> **Your assignment**: Reproduce each entry exactly.

> **Exercise input**:

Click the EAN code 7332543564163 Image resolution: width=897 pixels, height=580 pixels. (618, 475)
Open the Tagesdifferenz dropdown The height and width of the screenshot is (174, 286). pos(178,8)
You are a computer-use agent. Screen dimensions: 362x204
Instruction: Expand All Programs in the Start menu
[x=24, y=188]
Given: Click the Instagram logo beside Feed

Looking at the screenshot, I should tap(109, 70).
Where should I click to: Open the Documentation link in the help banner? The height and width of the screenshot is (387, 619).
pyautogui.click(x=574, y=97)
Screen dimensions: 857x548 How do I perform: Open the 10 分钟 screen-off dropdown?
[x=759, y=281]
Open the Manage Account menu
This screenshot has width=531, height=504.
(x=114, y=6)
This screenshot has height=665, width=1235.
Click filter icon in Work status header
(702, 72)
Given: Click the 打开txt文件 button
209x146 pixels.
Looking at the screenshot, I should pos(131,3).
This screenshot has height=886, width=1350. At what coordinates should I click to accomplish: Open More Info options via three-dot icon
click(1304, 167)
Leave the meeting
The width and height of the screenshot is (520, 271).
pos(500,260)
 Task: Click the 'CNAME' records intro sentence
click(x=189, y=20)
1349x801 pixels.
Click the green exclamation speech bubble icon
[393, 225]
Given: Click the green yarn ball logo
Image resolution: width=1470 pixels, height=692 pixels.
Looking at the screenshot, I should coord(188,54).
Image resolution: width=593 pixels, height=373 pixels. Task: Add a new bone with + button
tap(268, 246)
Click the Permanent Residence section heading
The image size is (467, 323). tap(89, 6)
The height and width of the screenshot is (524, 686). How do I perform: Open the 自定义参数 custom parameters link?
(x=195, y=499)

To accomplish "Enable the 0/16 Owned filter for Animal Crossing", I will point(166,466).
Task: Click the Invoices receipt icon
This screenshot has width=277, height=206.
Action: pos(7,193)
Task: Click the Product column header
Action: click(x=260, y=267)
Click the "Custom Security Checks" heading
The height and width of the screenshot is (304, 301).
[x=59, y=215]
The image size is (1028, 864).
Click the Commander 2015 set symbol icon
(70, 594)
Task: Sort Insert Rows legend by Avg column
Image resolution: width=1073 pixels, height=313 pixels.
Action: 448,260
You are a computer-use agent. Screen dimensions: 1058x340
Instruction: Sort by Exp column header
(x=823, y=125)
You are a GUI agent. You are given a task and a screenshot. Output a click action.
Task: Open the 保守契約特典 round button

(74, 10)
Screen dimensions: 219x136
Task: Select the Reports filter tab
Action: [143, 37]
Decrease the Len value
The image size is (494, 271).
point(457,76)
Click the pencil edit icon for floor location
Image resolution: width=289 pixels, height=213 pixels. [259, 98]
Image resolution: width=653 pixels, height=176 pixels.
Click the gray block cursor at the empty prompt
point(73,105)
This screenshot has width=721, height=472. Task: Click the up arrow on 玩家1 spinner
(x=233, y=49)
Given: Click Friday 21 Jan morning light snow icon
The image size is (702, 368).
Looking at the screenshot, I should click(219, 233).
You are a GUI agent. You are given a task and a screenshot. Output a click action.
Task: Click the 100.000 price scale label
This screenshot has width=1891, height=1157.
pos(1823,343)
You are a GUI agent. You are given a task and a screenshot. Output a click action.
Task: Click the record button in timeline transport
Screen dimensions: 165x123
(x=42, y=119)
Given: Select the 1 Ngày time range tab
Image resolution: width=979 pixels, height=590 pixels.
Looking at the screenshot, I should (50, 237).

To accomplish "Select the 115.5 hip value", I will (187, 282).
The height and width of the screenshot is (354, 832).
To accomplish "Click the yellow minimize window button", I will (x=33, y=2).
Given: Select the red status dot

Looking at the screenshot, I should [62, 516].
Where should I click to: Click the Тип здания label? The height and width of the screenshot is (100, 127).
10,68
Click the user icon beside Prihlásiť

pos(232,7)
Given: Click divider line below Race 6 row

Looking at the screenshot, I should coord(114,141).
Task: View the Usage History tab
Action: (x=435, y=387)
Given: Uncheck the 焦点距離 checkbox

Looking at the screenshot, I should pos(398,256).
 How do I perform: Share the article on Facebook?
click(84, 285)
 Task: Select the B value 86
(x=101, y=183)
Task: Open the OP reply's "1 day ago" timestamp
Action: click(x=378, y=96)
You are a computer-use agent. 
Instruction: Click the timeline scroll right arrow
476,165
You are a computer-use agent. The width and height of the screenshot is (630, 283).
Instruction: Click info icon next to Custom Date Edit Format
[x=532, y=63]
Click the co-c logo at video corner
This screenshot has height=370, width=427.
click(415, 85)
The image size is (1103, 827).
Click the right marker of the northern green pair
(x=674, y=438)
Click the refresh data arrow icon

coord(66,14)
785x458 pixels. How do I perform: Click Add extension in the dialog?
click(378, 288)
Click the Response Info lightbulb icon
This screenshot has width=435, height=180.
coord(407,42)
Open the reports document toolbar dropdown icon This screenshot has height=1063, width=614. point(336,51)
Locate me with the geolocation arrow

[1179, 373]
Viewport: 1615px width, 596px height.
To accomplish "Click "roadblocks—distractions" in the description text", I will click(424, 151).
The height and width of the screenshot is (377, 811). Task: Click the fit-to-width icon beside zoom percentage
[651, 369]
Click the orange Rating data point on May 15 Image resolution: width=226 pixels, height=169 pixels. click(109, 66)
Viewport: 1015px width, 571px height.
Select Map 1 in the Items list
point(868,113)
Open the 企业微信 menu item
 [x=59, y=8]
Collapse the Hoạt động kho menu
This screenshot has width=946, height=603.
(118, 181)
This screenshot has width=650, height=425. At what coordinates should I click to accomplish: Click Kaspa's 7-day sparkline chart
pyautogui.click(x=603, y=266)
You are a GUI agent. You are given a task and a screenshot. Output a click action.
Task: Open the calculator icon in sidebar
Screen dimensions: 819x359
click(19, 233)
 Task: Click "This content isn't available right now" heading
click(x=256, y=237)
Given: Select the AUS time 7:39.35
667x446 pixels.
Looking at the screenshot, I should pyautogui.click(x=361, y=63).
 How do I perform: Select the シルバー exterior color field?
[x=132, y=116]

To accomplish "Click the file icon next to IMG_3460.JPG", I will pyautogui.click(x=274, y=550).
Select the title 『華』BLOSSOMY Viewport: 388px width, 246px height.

> **The answer**:
Click the EAN code 7332543564163 Image resolution: width=897 pixels, height=580 pixels. (618, 475)
Open the Tagesdifferenz dropdown The height and width of the screenshot is (174, 286). pos(178,8)
You are a computer-use agent. Screen dimensions: 362x204
Instruction: Expand All Programs in the Start menu
[x=24, y=188]
Given: Click the Instagram logo beside Feed

Looking at the screenshot, I should tap(109, 70).
Where should I click to: Open the Documentation link in the help banner? The height and width of the screenshot is (387, 619).
pyautogui.click(x=574, y=97)
Screen dimensions: 857x548 How do I perform: Open the 10 分钟 screen-off dropdown?
[x=759, y=281]
Open the Manage Account menu
This screenshot has width=531, height=504.
(x=114, y=6)
This screenshot has height=665, width=1235.
Click filter icon in Work status header
(702, 72)
Given: Click the 打开txt文件 button
209x146 pixels.
Looking at the screenshot, I should pos(131,3).
This screenshot has height=886, width=1350. At what coordinates should I click to accomplish: Open More Info options via three-dot icon
click(1304, 167)
Leave the meeting
The width and height of the screenshot is (520, 271).
pos(500,260)
 Task: Click the 'CNAME' records intro sentence
click(x=189, y=20)
1349x801 pixels.
Click the green exclamation speech bubble icon
[393, 225]
Given: Click the green yarn ball logo
Image resolution: width=1470 pixels, height=692 pixels.
Looking at the screenshot, I should coord(188,54).
Image resolution: width=593 pixels, height=373 pixels. Task: Add a new bone with + button
tap(268, 246)
Click the Permanent Residence section heading
The image size is (467, 323). tap(89, 6)
The height and width of the screenshot is (524, 686). How do I perform: Open the 自定义参数 custom parameters link?
(x=195, y=499)

To accomplish "Enable the 0/16 Owned filter for Animal Crossing", I will point(166,466).
Task: Click the Invoices receipt icon
This screenshot has width=277, height=206.
Action: pos(7,193)
Task: Click the Product column header
Action: click(x=260, y=267)
Click the "Custom Security Checks" heading
The height and width of the screenshot is (304, 301).
[x=59, y=215]
The image size is (1028, 864).
Click the Commander 2015 set symbol icon
(70, 594)
Task: Sort Insert Rows legend by Avg column
Image resolution: width=1073 pixels, height=313 pixels.
Action: 448,260
You are a computer-use agent. Screen dimensions: 1058x340
Instruction: Sort by Exp column header
(x=823, y=125)
You are a GUI agent. You are given a task and a screenshot. Output a click action.
Task: Open the 保守契約特典 round button

(74, 10)
Screen dimensions: 219x136
Task: Select the Reports filter tab
Action: [143, 37]
Decrease the Len value
The image size is (494, 271).
point(457,76)
Click the pencil edit icon for floor location
Image resolution: width=289 pixels, height=213 pixels. [259, 98]
Image resolution: width=653 pixels, height=176 pixels.
Click the gray block cursor at the empty prompt
point(73,105)
This screenshot has width=721, height=472. Task: Click the up arrow on 玩家1 spinner
(x=233, y=49)
Given: Click Friday 21 Jan morning light snow icon
The image size is (702, 368).
Looking at the screenshot, I should click(219, 233).
You are a GUI agent. You are given a task and a screenshot. Output a click action.
Task: Click the 100.000 price scale label
This screenshot has width=1891, height=1157.
pos(1823,343)
You are a GUI agent. You are given a task and a screenshot. Output a click action.
Task: Click the record button in timeline transport
Screen dimensions: 165x123
(x=42, y=119)
Given: Select the 1 Ngày time range tab
Image resolution: width=979 pixels, height=590 pixels.
Looking at the screenshot, I should (50, 237).

To accomplish "Select the 115.5 hip value", I will (187, 282).
The height and width of the screenshot is (354, 832).
To accomplish "Click the yellow minimize window button", I will (x=33, y=2).
Given: Select the red status dot

Looking at the screenshot, I should [62, 516].
Where should I click to: Click the Тип здания label? The height and width of the screenshot is (100, 127).
10,68
Click the user icon beside Prihlásiť

pos(232,7)
Given: Click divider line below Race 6 row

Looking at the screenshot, I should coord(114,141).
Task: View the Usage History tab
Action: (x=435, y=387)
Given: Uncheck the 焦点距離 checkbox

Looking at the screenshot, I should pos(398,256).
 How do I perform: Share the article on Facebook?
click(84, 285)
 Task: Select the B value 86
(x=101, y=183)
Task: Open the OP reply's "1 day ago" timestamp
Action: click(x=378, y=96)
You are a computer-use agent. 
Instruction: Click the timeline scroll right arrow
476,165
You are a computer-use agent. The width and height of the screenshot is (630, 283).
Instruction: Click info icon next to Custom Date Edit Format
[x=532, y=63]
Click the co-c logo at video corner
This screenshot has height=370, width=427.
click(415, 85)
The image size is (1103, 827).
Click the right marker of the northern green pair
(x=674, y=438)
Click the refresh data arrow icon

coord(66,14)
785x458 pixels. How do I perform: Click Add extension in the dialog?
click(378, 288)
Click the Response Info lightbulb icon
This screenshot has width=435, height=180.
coord(407,42)
Open the reports document toolbar dropdown icon This screenshot has height=1063, width=614. point(336,51)
Locate me with the geolocation arrow

[1179, 373]
Viewport: 1615px width, 596px height.
To accomplish "Click "roadblocks—distractions" in the description text", I will click(424, 151).
The height and width of the screenshot is (377, 811). Task: Click the fit-to-width icon beside zoom percentage
[651, 369]
Click the orange Rating data point on May 15 Image resolution: width=226 pixels, height=169 pixels. click(109, 66)
Viewport: 1015px width, 571px height.
Select Map 1 in the Items list
point(868,113)
Open the 企业微信 menu item
 [x=59, y=8]
Collapse the Hoạt động kho menu
This screenshot has width=946, height=603.
(118, 181)
This screenshot has width=650, height=425. At what coordinates should I click to accomplish: Click Kaspa's 7-day sparkline chart
pyautogui.click(x=603, y=266)
You are a GUI agent. You are given a task and a screenshot. Output a click action.
Task: Open the calculator icon in sidebar
Screen dimensions: 819x359
click(19, 233)
 Task: Click "This content isn't available right now" heading
click(x=256, y=237)
Given: Select the AUS time 7:39.35
667x446 pixels.
Looking at the screenshot, I should pyautogui.click(x=361, y=63).
 How do I perform: Select the シルバー exterior color field?
[x=132, y=116]

To accomplish "Click the file icon next to IMG_3460.JPG", I will pyautogui.click(x=274, y=550).
Select the title 『華』BLOSSOMY Viewport: 388px width, 246px height.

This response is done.